Auden se pergunta, com o verão pela frente, se agora seria a hora de ver se ela pode começar a grande parte. Ela decidiu ficar com o pai e a madrasta, que moram em uma cidade litorânea chamada Colby. Em casa, diz ela, só sabe ser um tipo de pessoa. “Talvez se eu for para Colby, eu possa ser outra pessoa.”

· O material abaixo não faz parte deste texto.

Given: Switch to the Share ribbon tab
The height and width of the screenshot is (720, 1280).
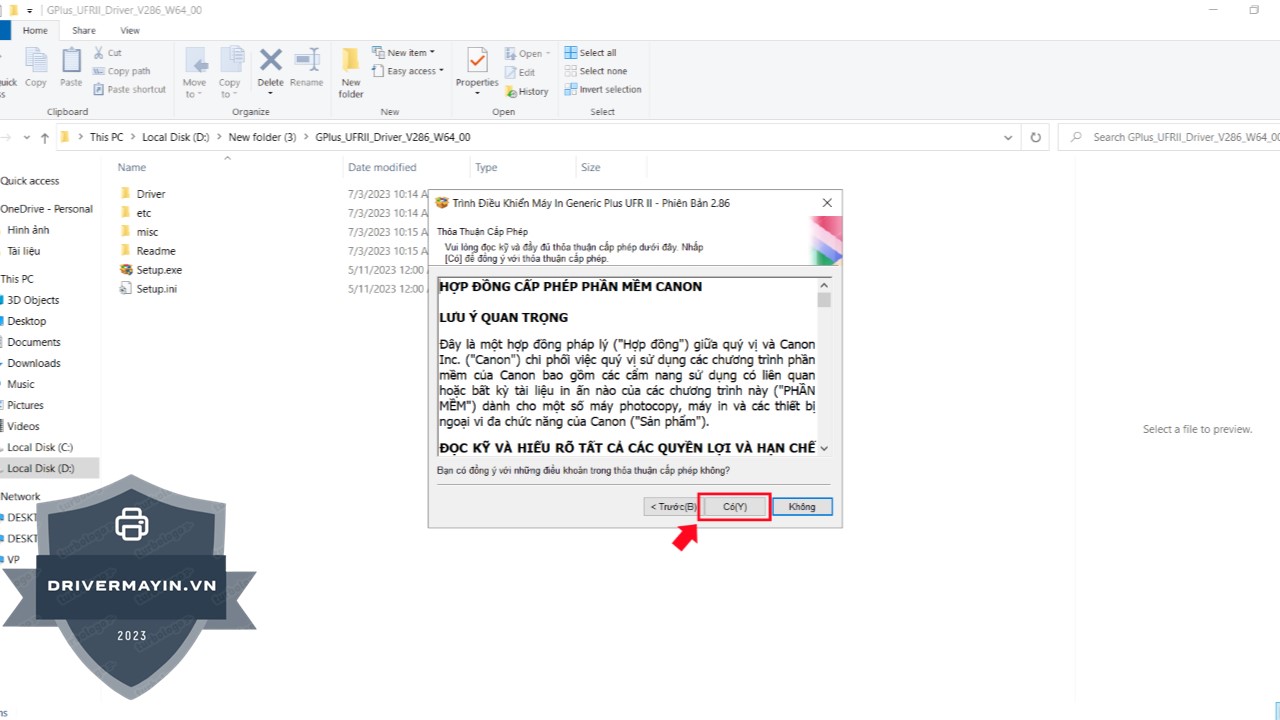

Se você espera que, em vez disso, ela tenha que ser mais autenticamente ela mesma e que encontre alguma ajuda nisso de um menino adolescente bonito, acompanhado por microdoses frequentes do que as legendas chamam de “música indie melódica”, você veio para o lugar certo. Se você quer mais do que o primeiro verso de uma música, talvez não.

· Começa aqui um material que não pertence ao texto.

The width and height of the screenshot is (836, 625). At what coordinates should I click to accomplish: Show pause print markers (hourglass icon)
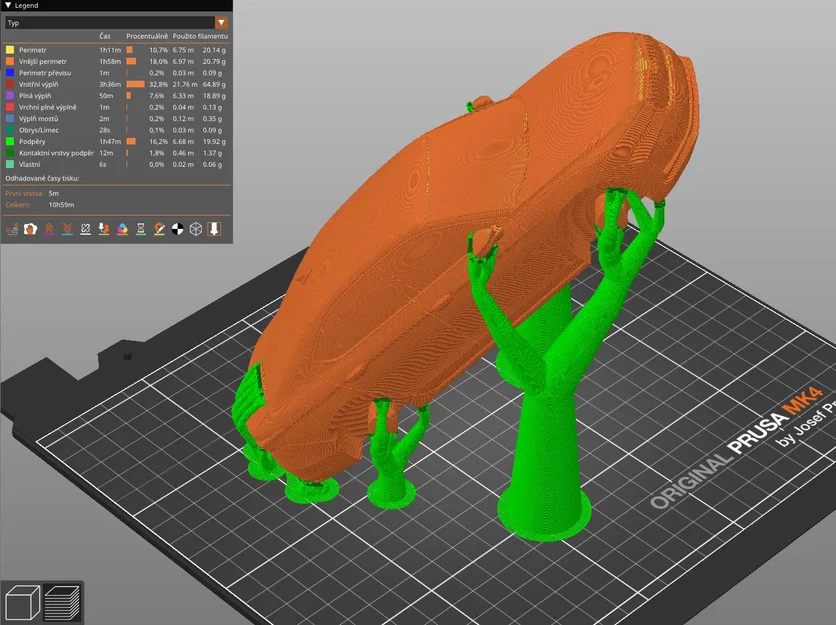141,228
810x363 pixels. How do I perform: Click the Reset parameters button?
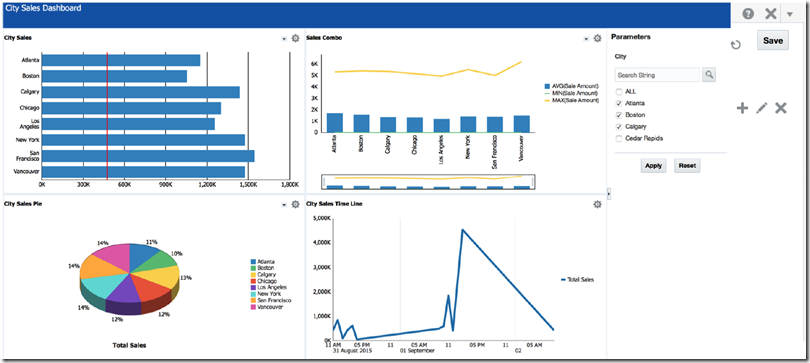687,166
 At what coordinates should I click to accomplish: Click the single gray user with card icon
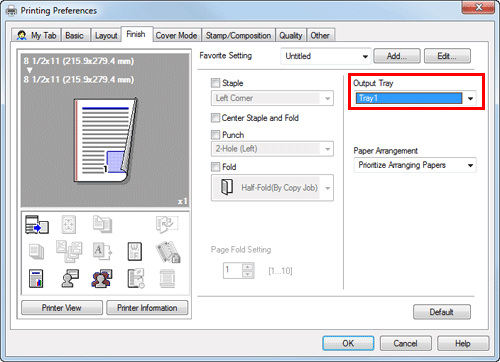point(70,278)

A princípio, Auden age como se fosse o Dia Oposto, sem pensar no que quer, apenas no que não fez antes. Mas então ela conhece o equivalente da boa garota que segue as regras da lendária “garota dos sonhos de duende maníaco”, que eu considerarei o “menino dos sonhos dos faunos com alma”. Esse é o Eli ( Belmont Cameli , em um papel projetado para estar em algum lugar entre John Cusack do ' Diga qualquer coisa ” Heath Ledger dentro ' 10 coisas que eu odeio em você ” e Moondoggie em “Gidget”). Ele se oferece para levá-la em uma “busca” para acompanhar toda a diversão boba que sua mãe séria achava que era uma perda de tempo. Ele é um pouco solitário, então ela pode reuni-lo com seus amigos. Ele está triste, e ela pode fazê-lo falar sobre isso. E eles se dão a chance de contar algumas histórias e reconhecer algumas verdades que nem mesmo admitiram para si mesmos.

O filme ganha um impulso de Andie Mac Dowell como a mãe de Auden, que aparece na comunidade da praia em tons pastel e conchas em preto muito soigné. MacDowell dá a mordida certa e um pouco frágil a frases como: “Você terá que me perdoar se eu achar alarmante a facilidade com que você se adaptou ao mundo da nova esposa de seu pai”, ainda deixando claro para nós, se não Auden, que é menos por esnobismo do que por medo de perder a filha quando ela sai de casa para a faculdade.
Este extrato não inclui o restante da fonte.